══ 输入数据
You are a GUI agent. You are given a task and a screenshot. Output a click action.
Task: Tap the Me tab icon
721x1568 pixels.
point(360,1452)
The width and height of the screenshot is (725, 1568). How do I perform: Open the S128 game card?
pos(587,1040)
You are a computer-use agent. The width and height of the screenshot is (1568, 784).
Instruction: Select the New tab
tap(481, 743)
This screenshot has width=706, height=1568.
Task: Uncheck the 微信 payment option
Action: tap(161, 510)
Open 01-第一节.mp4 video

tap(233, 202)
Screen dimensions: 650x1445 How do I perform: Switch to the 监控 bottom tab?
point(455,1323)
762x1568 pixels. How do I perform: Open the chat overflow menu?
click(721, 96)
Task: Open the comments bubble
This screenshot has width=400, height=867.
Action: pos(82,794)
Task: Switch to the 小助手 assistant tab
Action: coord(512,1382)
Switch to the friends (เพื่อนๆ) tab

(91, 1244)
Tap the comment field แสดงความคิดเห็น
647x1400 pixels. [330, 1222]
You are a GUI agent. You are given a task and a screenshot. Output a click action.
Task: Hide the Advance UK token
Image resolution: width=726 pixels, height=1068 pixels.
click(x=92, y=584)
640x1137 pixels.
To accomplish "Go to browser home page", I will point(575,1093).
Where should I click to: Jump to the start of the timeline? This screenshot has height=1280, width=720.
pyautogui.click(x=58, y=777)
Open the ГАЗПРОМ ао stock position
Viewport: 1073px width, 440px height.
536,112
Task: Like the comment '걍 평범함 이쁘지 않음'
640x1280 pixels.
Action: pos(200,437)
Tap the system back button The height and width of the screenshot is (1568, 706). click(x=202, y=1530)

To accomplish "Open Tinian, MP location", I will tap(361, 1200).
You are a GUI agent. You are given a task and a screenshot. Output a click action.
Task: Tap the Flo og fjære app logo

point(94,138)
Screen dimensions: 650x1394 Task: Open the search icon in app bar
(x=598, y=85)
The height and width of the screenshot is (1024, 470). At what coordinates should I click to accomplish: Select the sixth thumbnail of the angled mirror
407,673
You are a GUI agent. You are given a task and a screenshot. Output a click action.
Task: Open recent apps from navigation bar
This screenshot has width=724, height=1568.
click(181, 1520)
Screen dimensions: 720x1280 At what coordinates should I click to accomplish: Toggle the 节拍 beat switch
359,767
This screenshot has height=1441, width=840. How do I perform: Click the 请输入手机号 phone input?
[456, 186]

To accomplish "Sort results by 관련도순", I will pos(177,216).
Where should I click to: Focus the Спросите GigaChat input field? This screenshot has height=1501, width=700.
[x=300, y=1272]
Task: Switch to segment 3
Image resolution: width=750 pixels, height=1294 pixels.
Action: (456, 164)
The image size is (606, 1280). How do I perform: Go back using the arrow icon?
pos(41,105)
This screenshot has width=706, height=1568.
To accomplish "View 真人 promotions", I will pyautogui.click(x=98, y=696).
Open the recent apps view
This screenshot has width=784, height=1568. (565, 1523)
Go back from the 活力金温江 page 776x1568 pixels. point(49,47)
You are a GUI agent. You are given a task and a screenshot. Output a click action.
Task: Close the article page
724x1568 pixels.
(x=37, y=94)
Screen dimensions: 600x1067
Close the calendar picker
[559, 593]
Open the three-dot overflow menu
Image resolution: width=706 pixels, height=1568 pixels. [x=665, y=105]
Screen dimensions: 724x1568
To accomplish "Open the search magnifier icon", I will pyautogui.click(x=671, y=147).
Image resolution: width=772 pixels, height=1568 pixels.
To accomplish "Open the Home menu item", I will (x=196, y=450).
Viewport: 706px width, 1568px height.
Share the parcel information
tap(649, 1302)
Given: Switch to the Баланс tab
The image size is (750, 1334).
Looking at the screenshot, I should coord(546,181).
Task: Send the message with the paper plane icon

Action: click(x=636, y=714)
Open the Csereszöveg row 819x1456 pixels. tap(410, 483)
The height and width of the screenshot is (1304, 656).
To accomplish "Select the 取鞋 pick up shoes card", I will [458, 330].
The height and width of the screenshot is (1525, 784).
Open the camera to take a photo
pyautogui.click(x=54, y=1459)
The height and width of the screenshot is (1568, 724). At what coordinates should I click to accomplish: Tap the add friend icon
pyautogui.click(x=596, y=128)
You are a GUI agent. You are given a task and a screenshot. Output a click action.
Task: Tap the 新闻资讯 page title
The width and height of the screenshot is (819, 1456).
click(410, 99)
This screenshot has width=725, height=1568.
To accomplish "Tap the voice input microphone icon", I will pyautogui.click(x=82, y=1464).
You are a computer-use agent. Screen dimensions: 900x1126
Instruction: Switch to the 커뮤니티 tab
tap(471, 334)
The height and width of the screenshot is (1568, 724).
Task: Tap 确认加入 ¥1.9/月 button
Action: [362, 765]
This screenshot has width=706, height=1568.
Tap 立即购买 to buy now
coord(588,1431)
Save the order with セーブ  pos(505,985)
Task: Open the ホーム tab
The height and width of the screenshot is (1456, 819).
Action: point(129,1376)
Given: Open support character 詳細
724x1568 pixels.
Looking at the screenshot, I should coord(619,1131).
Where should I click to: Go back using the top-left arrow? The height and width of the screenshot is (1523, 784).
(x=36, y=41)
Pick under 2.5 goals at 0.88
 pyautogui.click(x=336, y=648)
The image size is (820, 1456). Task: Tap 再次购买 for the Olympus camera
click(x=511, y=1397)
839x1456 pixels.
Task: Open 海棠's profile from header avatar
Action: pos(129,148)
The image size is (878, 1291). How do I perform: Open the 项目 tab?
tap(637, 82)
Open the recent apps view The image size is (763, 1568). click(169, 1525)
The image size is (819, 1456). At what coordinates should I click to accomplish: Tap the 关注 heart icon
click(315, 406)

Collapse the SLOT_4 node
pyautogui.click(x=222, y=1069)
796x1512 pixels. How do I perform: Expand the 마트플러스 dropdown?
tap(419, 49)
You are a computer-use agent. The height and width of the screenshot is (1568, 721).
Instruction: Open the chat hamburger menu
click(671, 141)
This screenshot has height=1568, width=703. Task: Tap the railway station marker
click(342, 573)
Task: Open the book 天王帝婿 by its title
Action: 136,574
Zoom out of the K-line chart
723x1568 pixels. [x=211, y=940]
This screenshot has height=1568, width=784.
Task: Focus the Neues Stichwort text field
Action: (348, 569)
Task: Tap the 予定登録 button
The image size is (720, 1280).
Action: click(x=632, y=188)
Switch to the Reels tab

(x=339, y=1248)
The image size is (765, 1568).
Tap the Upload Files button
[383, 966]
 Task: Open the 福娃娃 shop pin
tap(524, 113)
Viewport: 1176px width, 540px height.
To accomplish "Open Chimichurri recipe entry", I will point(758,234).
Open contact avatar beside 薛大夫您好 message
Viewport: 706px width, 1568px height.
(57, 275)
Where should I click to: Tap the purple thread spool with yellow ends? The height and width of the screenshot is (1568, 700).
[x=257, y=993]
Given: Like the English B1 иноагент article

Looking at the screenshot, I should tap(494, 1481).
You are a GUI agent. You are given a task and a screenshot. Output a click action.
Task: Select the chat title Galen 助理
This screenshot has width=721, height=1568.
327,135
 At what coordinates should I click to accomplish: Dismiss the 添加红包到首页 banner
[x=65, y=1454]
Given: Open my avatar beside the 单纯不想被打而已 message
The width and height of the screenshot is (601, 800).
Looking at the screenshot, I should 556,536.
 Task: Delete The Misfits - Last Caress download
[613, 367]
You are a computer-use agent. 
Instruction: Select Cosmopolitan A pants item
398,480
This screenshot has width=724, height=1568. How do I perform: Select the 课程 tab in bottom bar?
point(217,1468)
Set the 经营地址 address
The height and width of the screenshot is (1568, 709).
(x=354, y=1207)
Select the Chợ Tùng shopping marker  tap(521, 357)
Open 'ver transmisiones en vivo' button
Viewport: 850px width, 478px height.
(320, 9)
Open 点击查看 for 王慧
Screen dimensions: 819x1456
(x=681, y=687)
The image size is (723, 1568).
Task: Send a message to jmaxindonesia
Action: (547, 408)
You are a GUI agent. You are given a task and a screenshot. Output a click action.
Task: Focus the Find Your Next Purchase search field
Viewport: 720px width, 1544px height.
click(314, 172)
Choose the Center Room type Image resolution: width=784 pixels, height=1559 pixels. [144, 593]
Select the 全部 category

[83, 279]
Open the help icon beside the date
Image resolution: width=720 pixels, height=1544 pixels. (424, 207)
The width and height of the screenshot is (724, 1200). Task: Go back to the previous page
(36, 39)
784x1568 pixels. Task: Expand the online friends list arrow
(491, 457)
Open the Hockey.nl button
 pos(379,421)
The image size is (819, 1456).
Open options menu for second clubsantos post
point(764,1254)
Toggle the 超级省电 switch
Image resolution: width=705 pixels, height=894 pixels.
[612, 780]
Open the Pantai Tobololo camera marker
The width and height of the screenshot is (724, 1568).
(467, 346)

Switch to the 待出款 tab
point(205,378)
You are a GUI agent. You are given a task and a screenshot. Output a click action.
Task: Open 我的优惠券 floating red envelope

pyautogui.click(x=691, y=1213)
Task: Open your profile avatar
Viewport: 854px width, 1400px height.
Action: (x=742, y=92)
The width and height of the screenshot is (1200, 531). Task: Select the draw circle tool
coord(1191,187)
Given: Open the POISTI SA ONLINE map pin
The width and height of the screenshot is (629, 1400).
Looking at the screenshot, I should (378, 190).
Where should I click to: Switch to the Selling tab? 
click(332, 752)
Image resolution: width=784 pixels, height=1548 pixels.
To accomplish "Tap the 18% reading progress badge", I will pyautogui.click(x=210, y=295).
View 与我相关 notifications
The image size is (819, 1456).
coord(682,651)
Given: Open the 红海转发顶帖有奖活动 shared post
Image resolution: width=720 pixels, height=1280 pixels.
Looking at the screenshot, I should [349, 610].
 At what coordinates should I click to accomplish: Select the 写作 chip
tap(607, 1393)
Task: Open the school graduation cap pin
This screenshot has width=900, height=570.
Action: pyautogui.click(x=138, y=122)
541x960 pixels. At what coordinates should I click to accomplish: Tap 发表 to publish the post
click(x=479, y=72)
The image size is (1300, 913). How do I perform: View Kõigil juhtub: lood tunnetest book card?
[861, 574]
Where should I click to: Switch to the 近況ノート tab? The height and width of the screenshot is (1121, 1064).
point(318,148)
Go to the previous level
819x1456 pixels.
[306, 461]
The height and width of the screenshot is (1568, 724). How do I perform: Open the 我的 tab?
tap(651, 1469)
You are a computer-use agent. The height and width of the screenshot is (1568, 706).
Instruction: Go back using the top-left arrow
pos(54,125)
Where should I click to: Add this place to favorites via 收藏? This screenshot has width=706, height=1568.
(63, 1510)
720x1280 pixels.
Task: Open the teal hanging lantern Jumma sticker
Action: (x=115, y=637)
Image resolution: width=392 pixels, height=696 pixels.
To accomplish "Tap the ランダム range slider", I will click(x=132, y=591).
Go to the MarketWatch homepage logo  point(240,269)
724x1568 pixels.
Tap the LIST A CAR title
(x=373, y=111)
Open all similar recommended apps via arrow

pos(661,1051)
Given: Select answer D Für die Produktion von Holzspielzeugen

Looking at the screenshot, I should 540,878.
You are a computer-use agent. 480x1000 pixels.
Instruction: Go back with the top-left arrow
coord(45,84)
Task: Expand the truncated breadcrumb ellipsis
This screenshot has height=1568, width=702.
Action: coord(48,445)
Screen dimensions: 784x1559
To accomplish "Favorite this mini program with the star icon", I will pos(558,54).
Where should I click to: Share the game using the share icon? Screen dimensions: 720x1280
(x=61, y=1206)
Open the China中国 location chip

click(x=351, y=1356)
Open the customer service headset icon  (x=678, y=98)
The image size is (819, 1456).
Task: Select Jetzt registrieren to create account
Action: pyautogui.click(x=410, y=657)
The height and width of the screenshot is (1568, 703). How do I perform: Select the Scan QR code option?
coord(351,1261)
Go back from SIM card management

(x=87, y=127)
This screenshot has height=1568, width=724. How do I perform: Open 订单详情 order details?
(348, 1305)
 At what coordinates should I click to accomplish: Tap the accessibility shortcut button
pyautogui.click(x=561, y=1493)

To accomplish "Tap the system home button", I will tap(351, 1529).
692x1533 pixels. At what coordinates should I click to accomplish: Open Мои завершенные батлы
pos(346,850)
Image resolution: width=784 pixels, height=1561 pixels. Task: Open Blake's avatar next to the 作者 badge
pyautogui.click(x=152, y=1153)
════
■ **任务要求**
将数据从开头至含有“I will point(575,1093).”的一行（首尾两行均包括在内）重新列出，其中的“GUI agent”一律替换为“GUI assistant”，其余内容保持不变。

■ **本题结果**
You are a GUI assistant. You are given a task and a screenshot. Output a click action.
Task: Tap the Me tab icon
721x1568 pixels.
point(360,1452)
The width and height of the screenshot is (725, 1568). How do I perform: Open the S128 game card?
pos(587,1040)
You are a computer-use agent. The width and height of the screenshot is (1568, 784).
Instruction: Select the New tab
tap(481, 743)
This screenshot has width=706, height=1568.
Task: Uncheck the 微信 payment option
Action: tap(161, 510)
Open 01-第一节.mp4 video

tap(233, 202)
Screen dimensions: 650x1445 How do I perform: Switch to the 监控 bottom tab?
point(455,1323)
762x1568 pixels. How do I perform: Open the chat overflow menu?
click(721, 96)
Task: Open the comments bubble
This screenshot has width=400, height=867.
Action: pos(82,794)
Task: Switch to the 小助手 assistant tab
Action: coord(512,1382)
Switch to the friends (เพื่อนๆ) tab

(91, 1244)
Tap the comment field แสดงความคิดเห็น
647x1400 pixels. [330, 1222]
You are a GUI assistant. You are given a task and a screenshot. Output a click action.
Task: Hide the Advance UK token
Image resolution: width=726 pixels, height=1068 pixels.
click(x=92, y=584)
640x1137 pixels.
To accomplish "Go to browser home page", I will point(575,1093).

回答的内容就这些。